Há uma circularidade das lutas, com movimentos de “idas e voltas”: das lutas de categoria para as mobilizações sociais nos territórios e vice-versa. O sindicalismo que está nascendo é de tipo social, ao passo que as lutas territorializadas (pelo passe livre, contra as remoções nas favelas) têm na autonomia dos trabalhadores como os garis, os bombeiros ou os professores seus desdobramentos possíveis.

O fato de as singularidades cooperarem entre si não implica nenhuma fusão nas figuras do “uno”: massa, povo ou classe e sequer nas formas tradicionais de organização sindical e partidária. As singularidades cooperam entre si e se mantêm tais: o princípio da cooperação fica interno à sua produção e não se separa dela por meio dos mecanismos da identidade classista ou popular, sequer fusiona na figura consensual de uma massa domesticada por seu líder carismático. A extrema fragmentação social produzida pelo subdesenvolvimento (a pobreza) ou pelas políticas de austeridade não é mais um limite intransponível para processos de recomposição das subjetividades.

IHU On-Line – Nesse cenário, o que significa ser de esquerda hoje?

Giuseppe Cocco – Vou dividir minha resposta em duas partes: uma inicial, mais impressionista e urgente, e uma mais reflexiva. Assim, para começar, podemos dizer que hoje “ser de esquerda” não significa mais nada, a não ser uma mistificação e, pior, uma mistificação que funciona: no Paraná “tucano”, o ajuste fiscal é combatido por todo mundo. No nível federal (“petista”), o ajuste fiscal ainda não encontra a oposição que mereceria por causa dos efeitos devastadores sobre a subjetividade que teve o voto “crítico” de outubro de 2014. Ou seja, se o tremendo ajuste que está sendo imposto não encontra hoje os protestos adequados, é por causa da “esquerda”. Diante disso, poderíamos até dizer que hoje ser de esquerda significa acabar com a noção de esquerda, pois ela funciona apenas para domesticar os movimentos e as subjetividades.

O que é ser de esquerda diante desse estelionato eleitoral e político?

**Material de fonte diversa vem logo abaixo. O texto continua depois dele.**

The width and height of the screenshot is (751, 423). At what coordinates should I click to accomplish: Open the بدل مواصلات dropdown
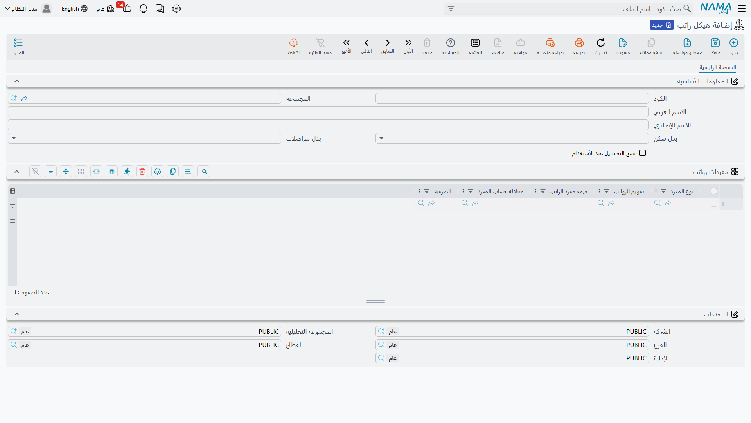(x=144, y=138)
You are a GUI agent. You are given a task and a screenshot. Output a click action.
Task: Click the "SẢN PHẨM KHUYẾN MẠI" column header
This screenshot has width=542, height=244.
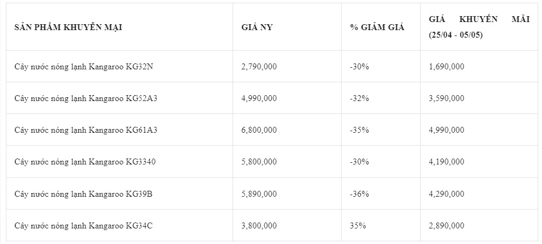pos(68,27)
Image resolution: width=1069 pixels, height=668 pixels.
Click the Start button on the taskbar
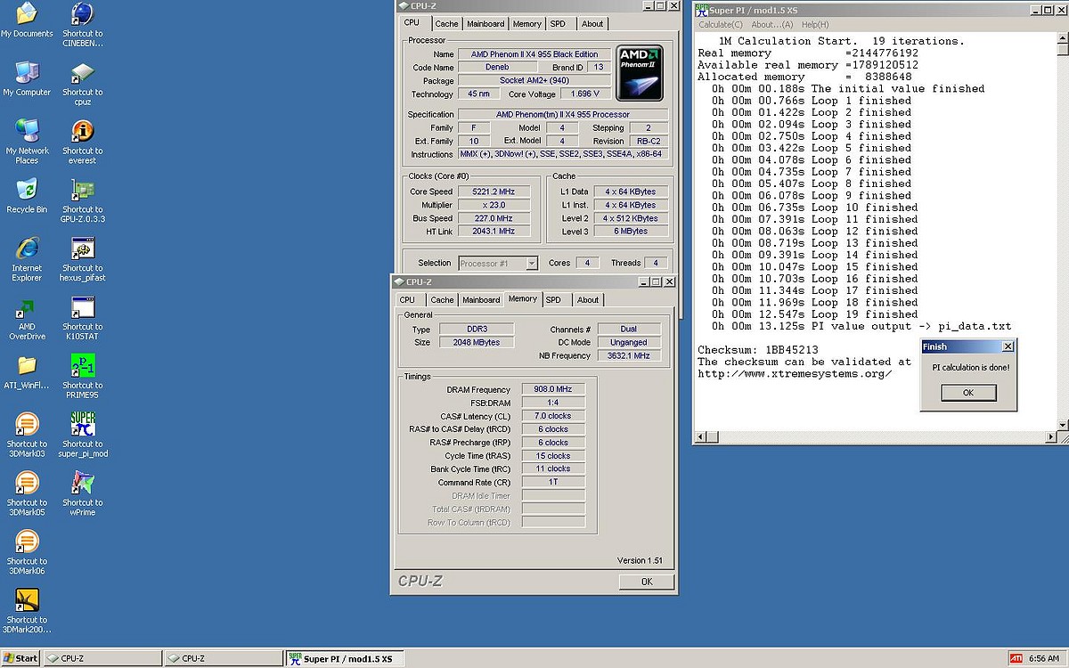(20, 659)
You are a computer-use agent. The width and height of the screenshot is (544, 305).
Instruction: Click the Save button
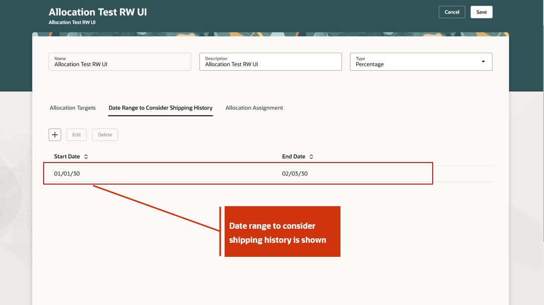click(x=481, y=12)
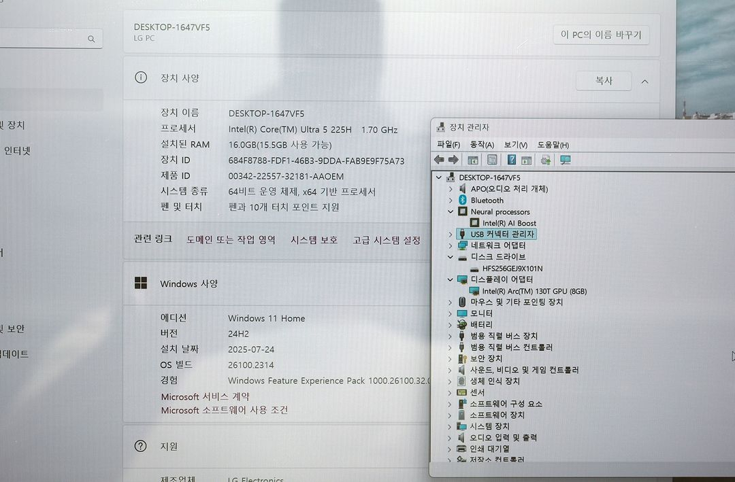
Task: Collapse the 디스플레이 어댑터 category
Action: [x=451, y=279]
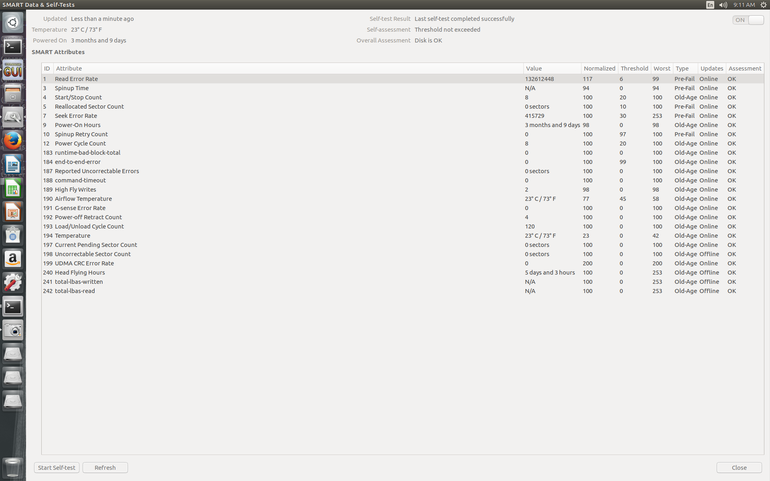The height and width of the screenshot is (481, 770).
Task: Sort by the Threshold column header
Action: coord(634,69)
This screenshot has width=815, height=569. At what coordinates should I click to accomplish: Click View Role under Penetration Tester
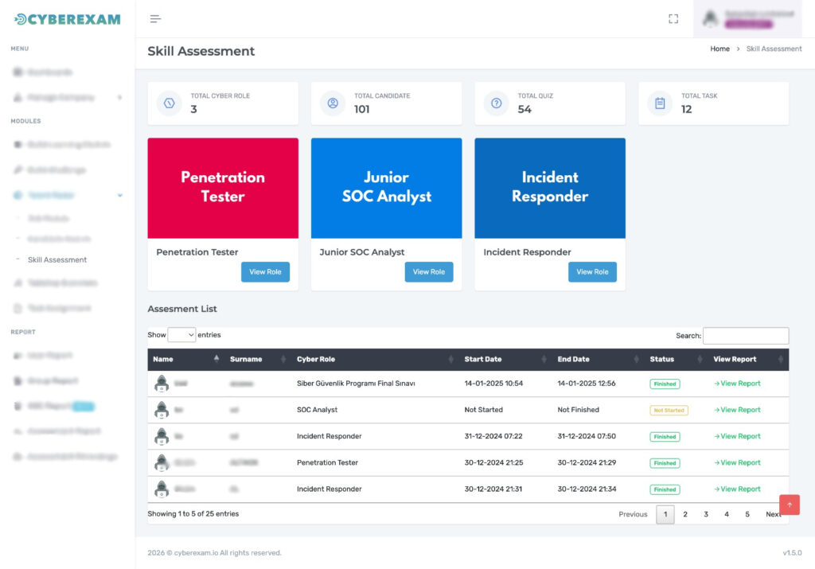[x=265, y=272]
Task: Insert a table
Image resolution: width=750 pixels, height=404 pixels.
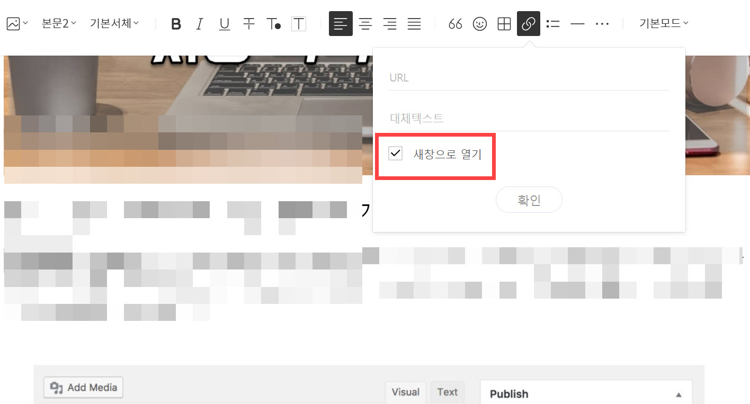Action: coord(504,23)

O que é ser de esquerda quando a suposta esquerda do PT coloca hoje (nesses dias), para debater, um deputado que votou pela precarização do seguro-desemprego ou um ex-secretário municipal de Habitação que participou ativamente da política de remoções dos pobres no Rio de Janeiro? O que é “ser de esquerda” quando o governador (PT) da Bahia comemora as execuções sumárias de jovens negros por sua PM? Não significa mais nada, a não ser essa propaganda irresponsável que pretende manter a ideia abstrata de “esquerda” e de suas bandeiras vermelhas. Se essa é a noção residual de esquerda, precisamos nos livrar dela, e o mais rapidamente possível.

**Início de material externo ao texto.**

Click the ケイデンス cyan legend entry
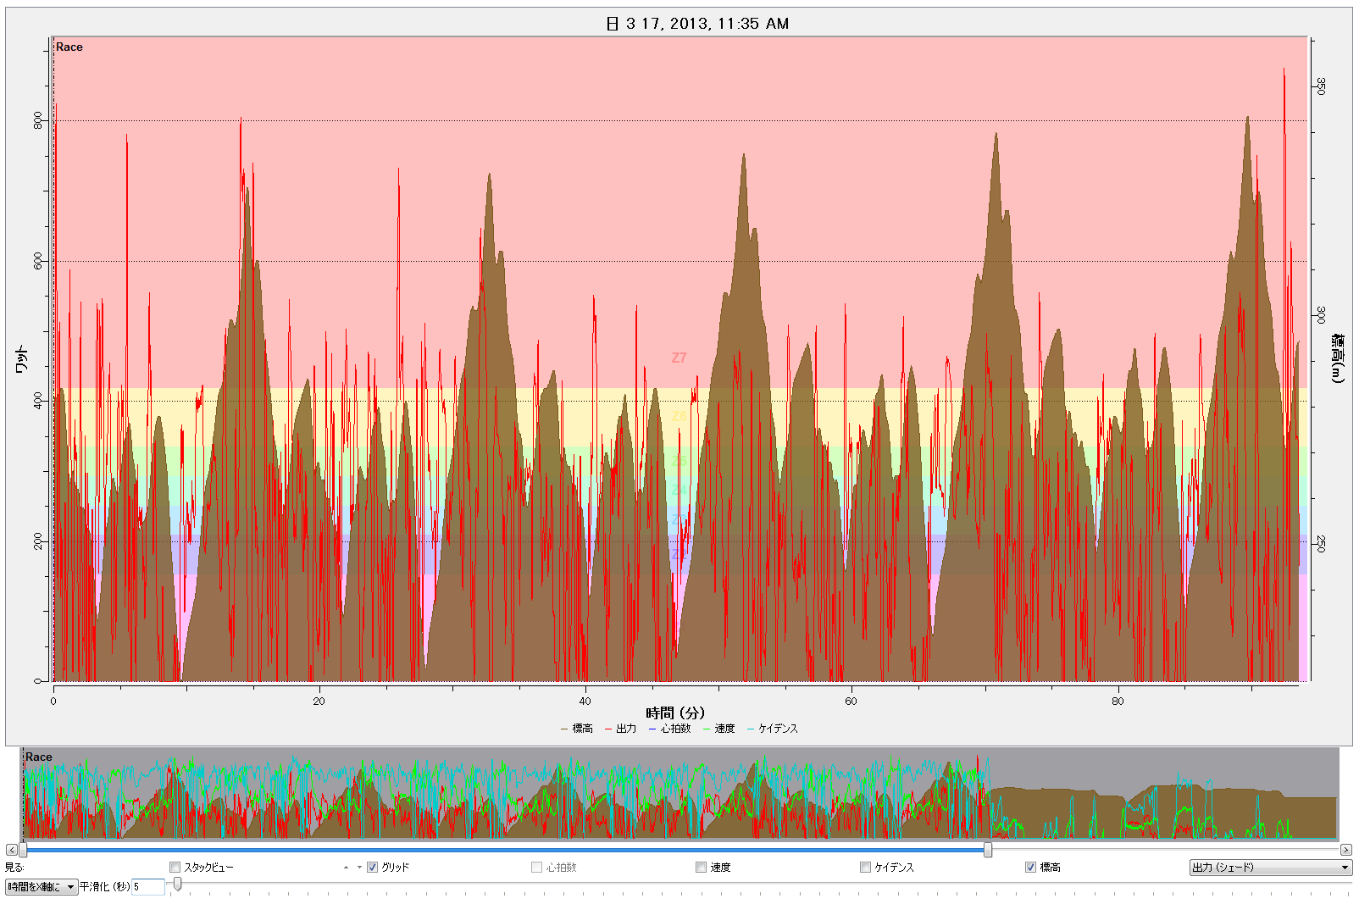Screen dimensions: 1359x904 click(772, 729)
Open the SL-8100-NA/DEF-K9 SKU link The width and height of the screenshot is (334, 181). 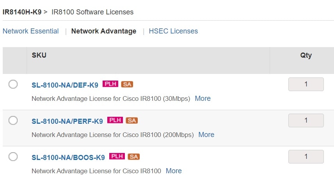click(65, 85)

Revolução de direita, devolução de esquerda

Num segundo momento, podemos tentar algumas reflexões no horizonte da história do pensamento político e/ou jurídico. É curioso constatar que as poucas pessoas que — no PT — pensam o conceito de “esquerda”, citam e se referem a Norberto Bobbio [24]. Ou seja, a um pensador liberal: Bobbio pensa a liberdade como um atributo individual e natural em oposição à sociedade como esfera abstrata. É por isso que, em seu livrinho sobre Destra e Sinistra, ele coloca a democracia representativa (liberal) como o cerne, entre a liberdade (que seria a caraterística da “direita”) e a igualdade (que marcaria a “esquerda)”.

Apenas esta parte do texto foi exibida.